BEGIN EXCERPT

The country generally regarded as most ripe for democracy was Iran. Bush singled it out for praise as the nation that could lead the region in democratisation. President Mohammad Khatami spoke of "religious democracy", an oxymoron in which vice pays tribute to virtue.

For the past three years, tens of thousands of students have demonstrated throughout Iran demanding "Democracy, Now!"

Last week Iran's newly elected-president Mahmoud Ahmadinejad gave his reply: Democracy? Never! The answer is spelled out in a 7,000-word document that he presented as his government's "short and long term programmes" to the Islamic Majlis (parliament).

In it, he categorically states that Western "ideas and concepts of government" have no place in Islam. Without using the word democracy, the document states that the new administration "bravely rejects all alien political ideas" as incompatible with Islam.

The document says that in a Muslim country power belongs to God. The exercise of that power is the privilege of the Prophet Mohammad (PBUH) and, after him the 12 Imams of duodecimo Shiism. Since the 12th Imam is in "grand occultation", thus not exercising power on a day-to-day basis, the task devolves to "chosen ones from the family of the Prophet". In the case of Iran today it means Ayatollah Ali Khamenei, the "Supreme Guide" who claims to be a descendant of Hussain, the third Imam.

Ahmadinejad says that not only will he fight any form of democratisation in Iran but would mobilise the nation's resources to prevent the United States from imposing the Bush plan on the Middle East.

In practical terms it could mean a switch in Iranian policy in Afghanistan and Iraq. Under Khatami, Tehran's policy was to make sure that the Americans were bled to the maximum while allowing them to establish friendly regimes in Kabul and Baghdad. Now, however, Iran may well want to bleed the Americans more but deny them even the mere crumb.

The document states that the region is heading for a "clash of civilisations" in which the Islamic Republic represents Islam while the United States carries the banner of a West that has forgotten God. The document calls the US "the hegemon" and asserts that the Bush plan for the Greater Middle East is a device to slow down the decline of the United States as a superpower.

END EXCERPT

GOALS -
1 > Transcribe a stretch of the passage on Iran, beginning at the words "The country generally" and stopping after "tribute to virtue.".
2 > Translate this sentence from the passage on Iran into Spanish: "The document says that in a Muslim country power belongs to God."

BEGIN ROWS

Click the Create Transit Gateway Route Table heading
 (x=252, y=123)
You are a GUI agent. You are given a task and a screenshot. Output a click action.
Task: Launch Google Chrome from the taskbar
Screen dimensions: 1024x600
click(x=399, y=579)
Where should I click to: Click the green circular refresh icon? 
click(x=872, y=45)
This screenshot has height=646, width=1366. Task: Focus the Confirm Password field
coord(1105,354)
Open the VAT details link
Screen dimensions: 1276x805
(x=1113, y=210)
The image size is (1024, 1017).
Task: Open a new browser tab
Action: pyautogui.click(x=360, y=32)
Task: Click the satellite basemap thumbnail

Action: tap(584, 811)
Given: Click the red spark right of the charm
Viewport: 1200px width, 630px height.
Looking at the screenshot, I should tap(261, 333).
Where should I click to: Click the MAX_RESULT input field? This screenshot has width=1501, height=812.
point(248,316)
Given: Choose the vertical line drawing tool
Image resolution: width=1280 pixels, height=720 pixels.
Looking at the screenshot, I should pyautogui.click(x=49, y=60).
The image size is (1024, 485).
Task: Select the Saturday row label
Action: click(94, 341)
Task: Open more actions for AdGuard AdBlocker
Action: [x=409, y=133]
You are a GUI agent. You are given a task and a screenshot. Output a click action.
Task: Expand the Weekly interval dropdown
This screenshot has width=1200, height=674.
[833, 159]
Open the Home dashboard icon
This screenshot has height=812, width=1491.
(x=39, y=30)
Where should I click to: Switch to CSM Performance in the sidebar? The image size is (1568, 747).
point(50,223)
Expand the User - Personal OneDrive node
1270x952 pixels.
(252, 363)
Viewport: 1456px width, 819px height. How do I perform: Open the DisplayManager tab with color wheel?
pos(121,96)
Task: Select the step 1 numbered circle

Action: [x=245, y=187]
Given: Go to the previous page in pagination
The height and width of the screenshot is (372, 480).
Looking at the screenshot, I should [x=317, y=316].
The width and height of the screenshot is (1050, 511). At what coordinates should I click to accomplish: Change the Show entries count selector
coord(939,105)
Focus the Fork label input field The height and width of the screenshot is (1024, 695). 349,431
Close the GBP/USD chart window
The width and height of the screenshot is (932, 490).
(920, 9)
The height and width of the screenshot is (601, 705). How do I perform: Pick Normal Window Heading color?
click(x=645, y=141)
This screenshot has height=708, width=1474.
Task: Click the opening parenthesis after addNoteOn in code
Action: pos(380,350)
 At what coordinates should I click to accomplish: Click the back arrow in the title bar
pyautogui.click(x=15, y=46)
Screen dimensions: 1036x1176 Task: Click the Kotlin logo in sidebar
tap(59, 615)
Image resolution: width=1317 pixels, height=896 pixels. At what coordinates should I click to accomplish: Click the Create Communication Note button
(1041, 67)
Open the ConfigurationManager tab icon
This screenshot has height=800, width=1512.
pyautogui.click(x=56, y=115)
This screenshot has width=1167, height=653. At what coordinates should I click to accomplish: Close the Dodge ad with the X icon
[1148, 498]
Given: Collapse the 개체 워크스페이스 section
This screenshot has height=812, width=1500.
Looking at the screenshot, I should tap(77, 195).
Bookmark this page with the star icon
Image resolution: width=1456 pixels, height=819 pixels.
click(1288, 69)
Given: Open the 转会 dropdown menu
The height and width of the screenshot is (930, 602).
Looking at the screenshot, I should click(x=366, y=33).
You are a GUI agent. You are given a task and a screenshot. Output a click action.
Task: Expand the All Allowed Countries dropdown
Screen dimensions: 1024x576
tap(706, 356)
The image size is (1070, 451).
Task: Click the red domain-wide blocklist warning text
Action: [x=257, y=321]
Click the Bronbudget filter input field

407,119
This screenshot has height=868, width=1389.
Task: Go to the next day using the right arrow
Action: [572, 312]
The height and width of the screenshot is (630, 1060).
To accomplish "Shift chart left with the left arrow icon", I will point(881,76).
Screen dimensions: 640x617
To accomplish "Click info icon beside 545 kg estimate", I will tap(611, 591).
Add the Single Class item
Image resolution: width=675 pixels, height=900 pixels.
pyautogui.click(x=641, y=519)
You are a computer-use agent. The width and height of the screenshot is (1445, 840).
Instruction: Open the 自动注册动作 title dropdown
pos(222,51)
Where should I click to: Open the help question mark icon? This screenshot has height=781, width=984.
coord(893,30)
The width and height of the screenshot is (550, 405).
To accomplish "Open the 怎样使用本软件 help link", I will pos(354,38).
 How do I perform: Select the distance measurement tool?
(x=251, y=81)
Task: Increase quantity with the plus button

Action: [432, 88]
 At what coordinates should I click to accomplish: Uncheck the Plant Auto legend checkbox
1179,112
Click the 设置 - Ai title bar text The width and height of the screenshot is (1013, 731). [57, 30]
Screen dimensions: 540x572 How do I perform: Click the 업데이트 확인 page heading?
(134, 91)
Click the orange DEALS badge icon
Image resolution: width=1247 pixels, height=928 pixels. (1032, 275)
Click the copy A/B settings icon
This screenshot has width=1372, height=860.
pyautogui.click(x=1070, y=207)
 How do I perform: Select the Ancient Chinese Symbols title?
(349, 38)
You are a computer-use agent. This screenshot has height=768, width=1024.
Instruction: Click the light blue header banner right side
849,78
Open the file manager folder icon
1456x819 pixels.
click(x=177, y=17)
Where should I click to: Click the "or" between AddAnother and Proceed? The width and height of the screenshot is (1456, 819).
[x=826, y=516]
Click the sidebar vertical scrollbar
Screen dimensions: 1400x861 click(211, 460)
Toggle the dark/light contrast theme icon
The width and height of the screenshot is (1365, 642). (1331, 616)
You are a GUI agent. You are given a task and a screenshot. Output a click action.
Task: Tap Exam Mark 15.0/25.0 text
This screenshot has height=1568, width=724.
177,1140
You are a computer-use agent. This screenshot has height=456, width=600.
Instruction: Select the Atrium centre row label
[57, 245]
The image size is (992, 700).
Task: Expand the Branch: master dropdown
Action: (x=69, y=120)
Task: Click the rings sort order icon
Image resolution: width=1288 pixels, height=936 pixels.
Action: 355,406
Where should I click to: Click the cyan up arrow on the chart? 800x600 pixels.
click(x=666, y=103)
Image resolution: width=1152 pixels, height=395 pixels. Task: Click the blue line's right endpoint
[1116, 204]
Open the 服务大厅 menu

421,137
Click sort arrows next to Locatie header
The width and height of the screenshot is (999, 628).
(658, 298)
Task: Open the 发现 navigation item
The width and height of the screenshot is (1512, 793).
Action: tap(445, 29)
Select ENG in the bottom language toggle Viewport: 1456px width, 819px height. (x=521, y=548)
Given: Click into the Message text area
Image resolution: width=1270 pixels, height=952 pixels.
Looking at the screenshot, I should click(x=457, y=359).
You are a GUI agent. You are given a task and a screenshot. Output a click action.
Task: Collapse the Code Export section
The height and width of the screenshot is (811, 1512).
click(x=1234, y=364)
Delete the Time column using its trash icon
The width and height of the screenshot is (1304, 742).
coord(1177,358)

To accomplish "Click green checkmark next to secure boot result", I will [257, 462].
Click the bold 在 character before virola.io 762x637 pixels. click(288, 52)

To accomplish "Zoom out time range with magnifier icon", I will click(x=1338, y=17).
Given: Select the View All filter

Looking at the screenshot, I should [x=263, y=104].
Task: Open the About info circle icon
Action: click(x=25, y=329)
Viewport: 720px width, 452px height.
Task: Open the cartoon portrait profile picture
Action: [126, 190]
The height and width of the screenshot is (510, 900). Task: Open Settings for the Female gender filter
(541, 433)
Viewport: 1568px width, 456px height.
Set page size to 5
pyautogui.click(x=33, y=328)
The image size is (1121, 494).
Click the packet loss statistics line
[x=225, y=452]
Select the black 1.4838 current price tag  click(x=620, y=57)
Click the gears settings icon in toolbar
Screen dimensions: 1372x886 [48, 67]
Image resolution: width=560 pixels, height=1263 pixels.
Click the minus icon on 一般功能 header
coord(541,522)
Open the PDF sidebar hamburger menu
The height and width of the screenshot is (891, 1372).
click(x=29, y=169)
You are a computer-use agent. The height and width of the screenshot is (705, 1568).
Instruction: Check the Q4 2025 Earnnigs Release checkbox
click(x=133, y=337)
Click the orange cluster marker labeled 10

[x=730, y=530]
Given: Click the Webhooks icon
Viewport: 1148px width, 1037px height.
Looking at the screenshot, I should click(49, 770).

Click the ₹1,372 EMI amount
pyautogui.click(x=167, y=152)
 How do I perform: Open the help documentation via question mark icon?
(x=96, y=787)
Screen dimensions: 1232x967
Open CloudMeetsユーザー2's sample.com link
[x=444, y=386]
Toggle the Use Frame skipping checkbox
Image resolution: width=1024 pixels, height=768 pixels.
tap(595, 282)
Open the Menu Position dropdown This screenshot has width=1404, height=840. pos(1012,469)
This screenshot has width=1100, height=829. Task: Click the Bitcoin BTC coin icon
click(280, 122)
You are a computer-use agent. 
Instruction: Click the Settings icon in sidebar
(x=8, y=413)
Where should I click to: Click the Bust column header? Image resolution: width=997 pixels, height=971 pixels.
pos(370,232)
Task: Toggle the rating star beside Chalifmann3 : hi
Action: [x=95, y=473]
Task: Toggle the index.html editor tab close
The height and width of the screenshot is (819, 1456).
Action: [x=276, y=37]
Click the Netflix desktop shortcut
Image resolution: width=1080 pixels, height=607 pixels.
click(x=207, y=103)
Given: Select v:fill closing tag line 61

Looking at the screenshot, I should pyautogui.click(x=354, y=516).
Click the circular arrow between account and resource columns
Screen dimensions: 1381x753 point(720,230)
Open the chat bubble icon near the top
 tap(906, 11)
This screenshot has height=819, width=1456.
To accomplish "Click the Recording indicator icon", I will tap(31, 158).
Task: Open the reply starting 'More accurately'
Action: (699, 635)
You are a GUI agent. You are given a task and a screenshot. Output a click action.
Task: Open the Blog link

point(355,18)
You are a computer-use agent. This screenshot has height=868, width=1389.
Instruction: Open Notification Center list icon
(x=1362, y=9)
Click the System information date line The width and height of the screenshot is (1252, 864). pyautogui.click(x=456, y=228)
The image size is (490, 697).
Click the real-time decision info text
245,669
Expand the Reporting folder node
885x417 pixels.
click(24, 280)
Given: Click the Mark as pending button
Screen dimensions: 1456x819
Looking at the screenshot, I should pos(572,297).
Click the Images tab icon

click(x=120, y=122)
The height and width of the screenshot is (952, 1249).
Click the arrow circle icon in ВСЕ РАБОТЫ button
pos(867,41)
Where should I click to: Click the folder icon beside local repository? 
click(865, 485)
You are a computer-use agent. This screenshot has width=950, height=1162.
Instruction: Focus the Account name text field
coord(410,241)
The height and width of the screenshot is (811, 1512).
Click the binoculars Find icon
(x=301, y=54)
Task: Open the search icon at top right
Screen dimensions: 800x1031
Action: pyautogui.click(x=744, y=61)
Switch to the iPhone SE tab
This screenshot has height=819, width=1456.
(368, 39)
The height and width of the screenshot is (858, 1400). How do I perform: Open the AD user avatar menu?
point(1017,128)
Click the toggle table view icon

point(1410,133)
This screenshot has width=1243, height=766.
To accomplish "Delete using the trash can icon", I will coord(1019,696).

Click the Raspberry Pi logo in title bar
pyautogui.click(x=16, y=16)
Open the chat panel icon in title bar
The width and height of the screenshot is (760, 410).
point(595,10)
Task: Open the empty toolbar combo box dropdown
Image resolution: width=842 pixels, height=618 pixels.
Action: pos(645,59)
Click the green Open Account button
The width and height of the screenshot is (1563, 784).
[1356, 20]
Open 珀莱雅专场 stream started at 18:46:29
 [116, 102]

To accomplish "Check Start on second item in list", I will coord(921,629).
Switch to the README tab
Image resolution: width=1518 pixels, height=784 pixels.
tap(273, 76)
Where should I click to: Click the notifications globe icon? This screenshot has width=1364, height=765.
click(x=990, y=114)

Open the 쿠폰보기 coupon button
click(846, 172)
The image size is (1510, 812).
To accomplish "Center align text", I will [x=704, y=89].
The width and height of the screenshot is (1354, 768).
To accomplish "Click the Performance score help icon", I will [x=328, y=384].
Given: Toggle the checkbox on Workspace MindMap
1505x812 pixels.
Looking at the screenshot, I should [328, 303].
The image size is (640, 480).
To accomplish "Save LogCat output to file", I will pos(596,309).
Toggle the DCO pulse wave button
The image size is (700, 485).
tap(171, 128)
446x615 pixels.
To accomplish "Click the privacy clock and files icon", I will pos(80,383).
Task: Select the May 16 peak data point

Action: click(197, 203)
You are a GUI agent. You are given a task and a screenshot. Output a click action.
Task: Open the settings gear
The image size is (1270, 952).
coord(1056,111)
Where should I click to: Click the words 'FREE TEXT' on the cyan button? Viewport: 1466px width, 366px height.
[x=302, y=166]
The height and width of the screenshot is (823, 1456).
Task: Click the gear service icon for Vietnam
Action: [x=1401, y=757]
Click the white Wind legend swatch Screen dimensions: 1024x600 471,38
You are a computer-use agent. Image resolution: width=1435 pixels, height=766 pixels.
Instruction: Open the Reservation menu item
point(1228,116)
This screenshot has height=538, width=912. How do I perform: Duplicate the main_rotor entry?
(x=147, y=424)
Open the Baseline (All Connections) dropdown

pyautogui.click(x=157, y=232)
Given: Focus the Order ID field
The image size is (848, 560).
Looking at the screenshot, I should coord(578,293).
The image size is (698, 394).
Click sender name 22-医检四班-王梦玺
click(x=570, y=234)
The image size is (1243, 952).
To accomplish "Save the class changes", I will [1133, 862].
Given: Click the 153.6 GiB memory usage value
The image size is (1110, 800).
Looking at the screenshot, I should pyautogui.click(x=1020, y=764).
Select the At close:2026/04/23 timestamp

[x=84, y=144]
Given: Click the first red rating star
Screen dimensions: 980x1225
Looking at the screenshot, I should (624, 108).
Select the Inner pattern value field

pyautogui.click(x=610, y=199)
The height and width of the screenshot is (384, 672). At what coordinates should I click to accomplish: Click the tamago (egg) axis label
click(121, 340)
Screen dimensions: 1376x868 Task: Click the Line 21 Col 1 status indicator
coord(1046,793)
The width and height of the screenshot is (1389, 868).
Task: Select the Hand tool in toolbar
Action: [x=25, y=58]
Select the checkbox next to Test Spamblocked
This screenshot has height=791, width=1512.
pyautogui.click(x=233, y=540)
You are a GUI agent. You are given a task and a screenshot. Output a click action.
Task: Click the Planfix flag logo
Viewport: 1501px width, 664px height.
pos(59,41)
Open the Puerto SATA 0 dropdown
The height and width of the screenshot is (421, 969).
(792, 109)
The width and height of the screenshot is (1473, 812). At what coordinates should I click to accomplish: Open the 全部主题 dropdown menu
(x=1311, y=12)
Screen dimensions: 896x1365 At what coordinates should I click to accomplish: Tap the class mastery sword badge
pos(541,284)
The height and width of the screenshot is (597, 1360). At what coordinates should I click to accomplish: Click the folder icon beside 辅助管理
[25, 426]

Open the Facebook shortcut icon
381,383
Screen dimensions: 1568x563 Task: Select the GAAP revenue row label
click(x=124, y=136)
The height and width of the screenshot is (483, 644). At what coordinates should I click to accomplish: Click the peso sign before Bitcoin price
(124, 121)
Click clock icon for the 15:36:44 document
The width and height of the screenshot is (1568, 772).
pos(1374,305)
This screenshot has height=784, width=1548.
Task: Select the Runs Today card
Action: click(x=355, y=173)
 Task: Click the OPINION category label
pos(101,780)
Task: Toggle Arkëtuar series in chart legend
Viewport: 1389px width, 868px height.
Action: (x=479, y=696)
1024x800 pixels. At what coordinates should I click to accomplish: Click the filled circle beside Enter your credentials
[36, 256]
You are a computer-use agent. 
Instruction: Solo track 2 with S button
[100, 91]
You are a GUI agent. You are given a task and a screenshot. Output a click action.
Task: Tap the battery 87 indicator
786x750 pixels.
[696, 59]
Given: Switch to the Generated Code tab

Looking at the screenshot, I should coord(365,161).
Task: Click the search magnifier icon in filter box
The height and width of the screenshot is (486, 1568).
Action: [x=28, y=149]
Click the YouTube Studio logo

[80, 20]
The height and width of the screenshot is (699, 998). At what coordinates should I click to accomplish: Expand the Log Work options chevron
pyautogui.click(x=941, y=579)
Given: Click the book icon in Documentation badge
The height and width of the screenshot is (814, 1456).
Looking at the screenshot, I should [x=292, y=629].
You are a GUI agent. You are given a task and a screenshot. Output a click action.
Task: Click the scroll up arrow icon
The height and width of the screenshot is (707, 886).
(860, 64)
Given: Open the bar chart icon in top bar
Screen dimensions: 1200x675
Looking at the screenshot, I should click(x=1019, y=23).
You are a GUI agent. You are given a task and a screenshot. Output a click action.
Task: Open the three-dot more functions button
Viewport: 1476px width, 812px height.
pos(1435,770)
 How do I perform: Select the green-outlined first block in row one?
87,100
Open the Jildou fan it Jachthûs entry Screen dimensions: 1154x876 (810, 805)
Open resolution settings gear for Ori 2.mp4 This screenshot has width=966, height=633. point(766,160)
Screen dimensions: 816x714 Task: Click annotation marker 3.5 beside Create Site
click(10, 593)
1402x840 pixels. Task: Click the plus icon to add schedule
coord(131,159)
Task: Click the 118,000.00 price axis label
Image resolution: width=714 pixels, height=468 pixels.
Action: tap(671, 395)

END ROWS

TASK SOLUTIONS -
1 >
The country generally regarded as most ripe for democracy was Iran. Bush singled it out for praise as the nation that could lead the region in democratisation. President Mohammad Khatami spoke of "religious democracy", an oxymoron in which vice pays tribute to virtue.

2 > El documento dice que en un país musulmán el poder pertenece a Dios.